*** Block opens ***

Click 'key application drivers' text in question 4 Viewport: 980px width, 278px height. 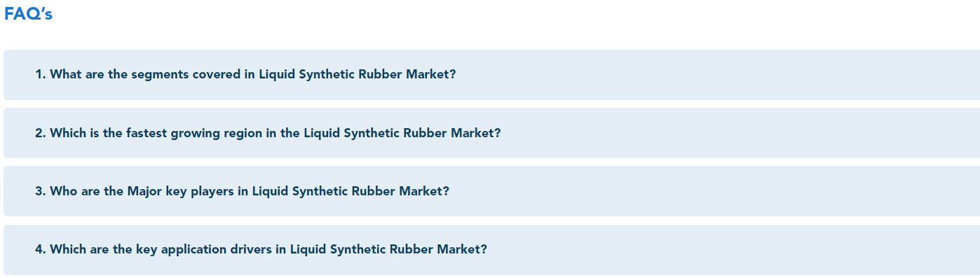coord(205,249)
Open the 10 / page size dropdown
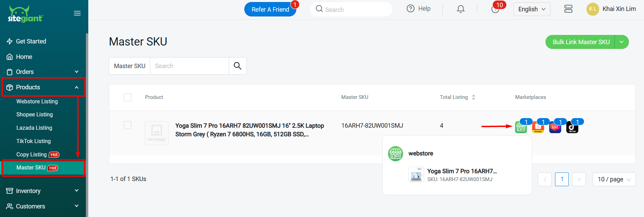 click(614, 179)
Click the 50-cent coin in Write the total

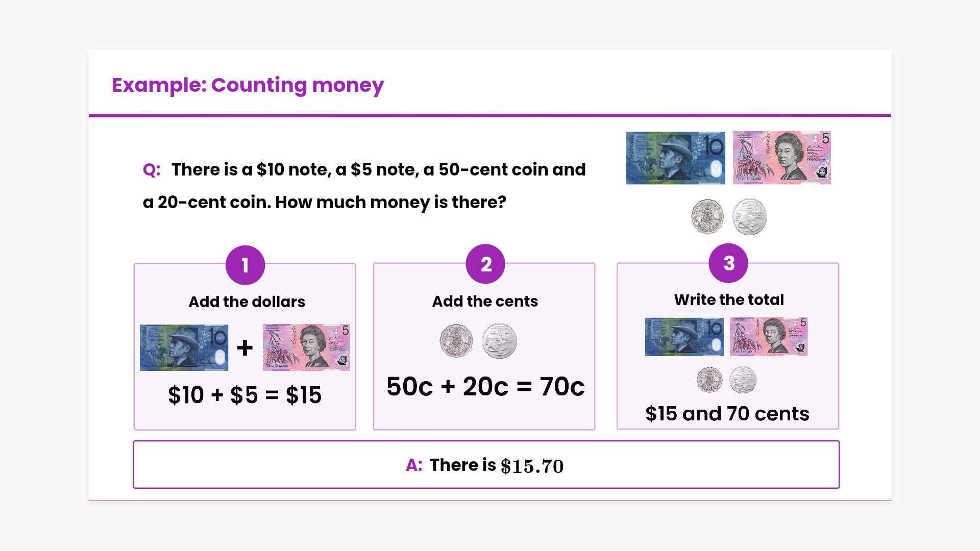point(709,380)
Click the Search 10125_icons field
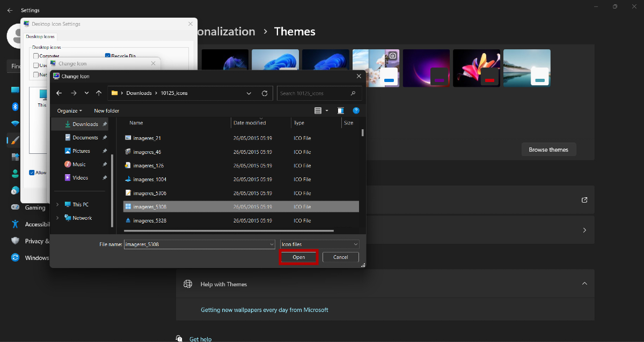 click(314, 93)
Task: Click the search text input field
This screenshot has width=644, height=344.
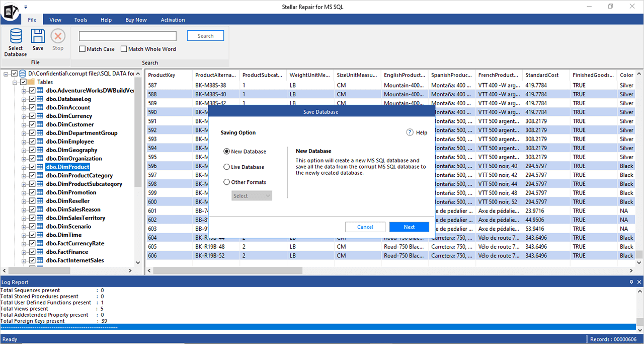Action: click(x=128, y=36)
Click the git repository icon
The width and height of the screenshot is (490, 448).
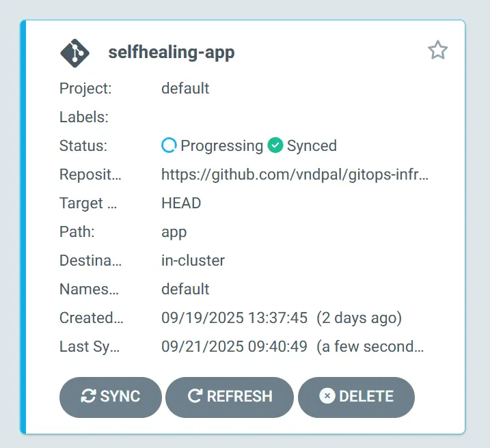point(75,53)
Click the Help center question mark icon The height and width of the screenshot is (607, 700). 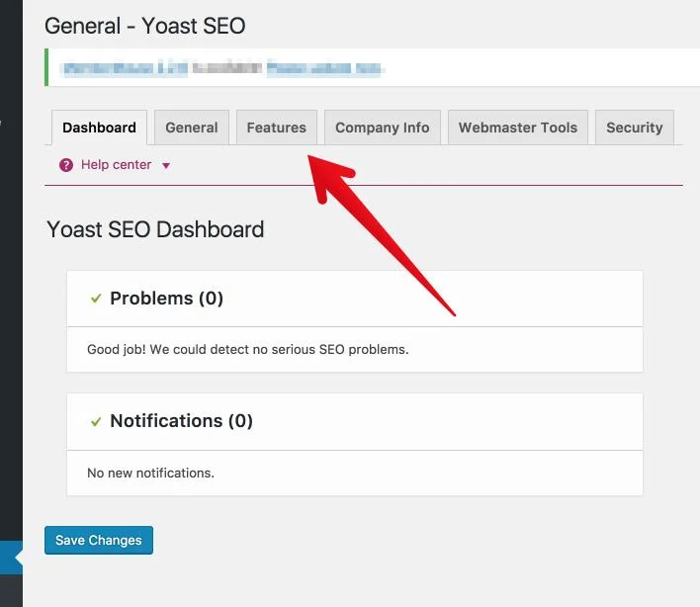click(66, 165)
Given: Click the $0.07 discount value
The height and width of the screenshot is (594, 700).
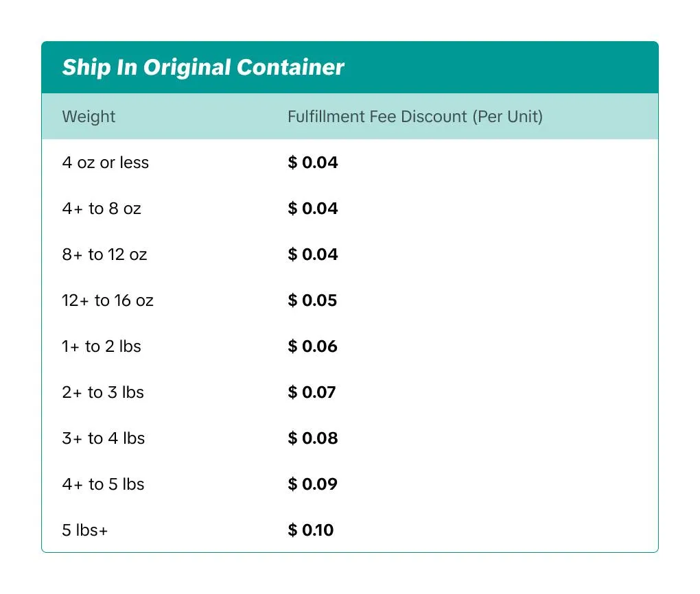Looking at the screenshot, I should [312, 392].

*** Block closes ***

◆ HOW TO COMPLETE THIS TASK ◆
Exactly the lines from the one containing "The height and width of the screenshot is (594, 700)." through the last line of the data above should be output, both ends included, with every picture left out.

◆ THE COMPLETED TASK ◆
The height and width of the screenshot is (594, 700).
Looking at the screenshot, I should [312, 392].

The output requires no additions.